Right now, each "thread" has an associated outputStream (and callback). This seems to work but PortAudio literature states that opening multiple OutputStreams is not a good idea. I also do too many things in the callback.

I am looking at "Proposed Enhancements to PortAudio API" 019 []https://www.portaudio.com/docs/proposals/019-NotifyClientWhenAllBuffersHavePlayed.html

I have tried polling with active(). This doesn't work nor do I understand why it should work. As I understand it, a stream is active if it is not stopped. I don't want to open and close the outputStream.

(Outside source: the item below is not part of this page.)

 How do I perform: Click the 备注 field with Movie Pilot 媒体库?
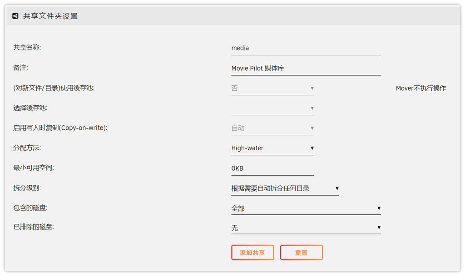tap(306, 69)
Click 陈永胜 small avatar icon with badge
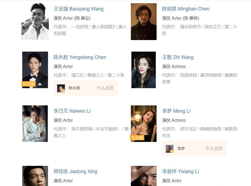Image resolution: width=251 pixels, height=186 pixels. (61, 88)
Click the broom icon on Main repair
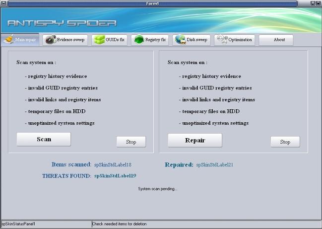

I've reading PortAudio []https://www.portaudio.com/docs/v19-doxydocs/start_stop_abort.html , I've tried , after the callback has finished outputting, putting a thread to sleep for a time based on the estimated duration of the audio .... and a fudge_factor.

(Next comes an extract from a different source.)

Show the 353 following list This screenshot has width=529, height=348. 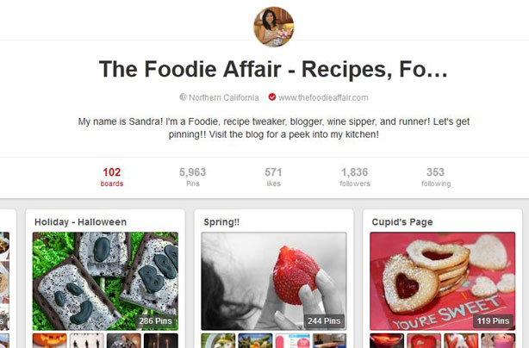(436, 177)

audio_context is shared between callback and the producing thread

    def callback(outdata, frames, time, status):

        assert frames == audio_context.block_size
        if status.output_underflow:
            print("Output underflow: increase blocksize?", file=sys.stderr)
            raise sd.CallbackAbort
        assert not status

        try:
            # reading messages from a queue
            message = audio_context.input_queue.get()
            if message is None:
                raise sd.CallbackStop

            data = message.data

        except queue.Empty as e:
            print("Buffer is empty: increase buffersize?", file=sys.stderr)
            raise sd.CallbackAbort from e

        if len(data) < len(outdata):
            outdata[: len(data)] = data
            outdata[len(data) :].fill(0)
            # this should be the last data written by the callback
            audio_context.event.set()
        else:
            outdata[:] = data

in producing thread

# wait until callback is finished
audio_context.event.wait()
# let the audio finish. The a_fudge_factor is < 1.0
time.sleep(duration * a_fudge_factor)

This sort of works. I can't seem to find a more acceptable way of doing this? Also is using multiple outputStreams that bad if one has the resources? Any advice would be appreciated.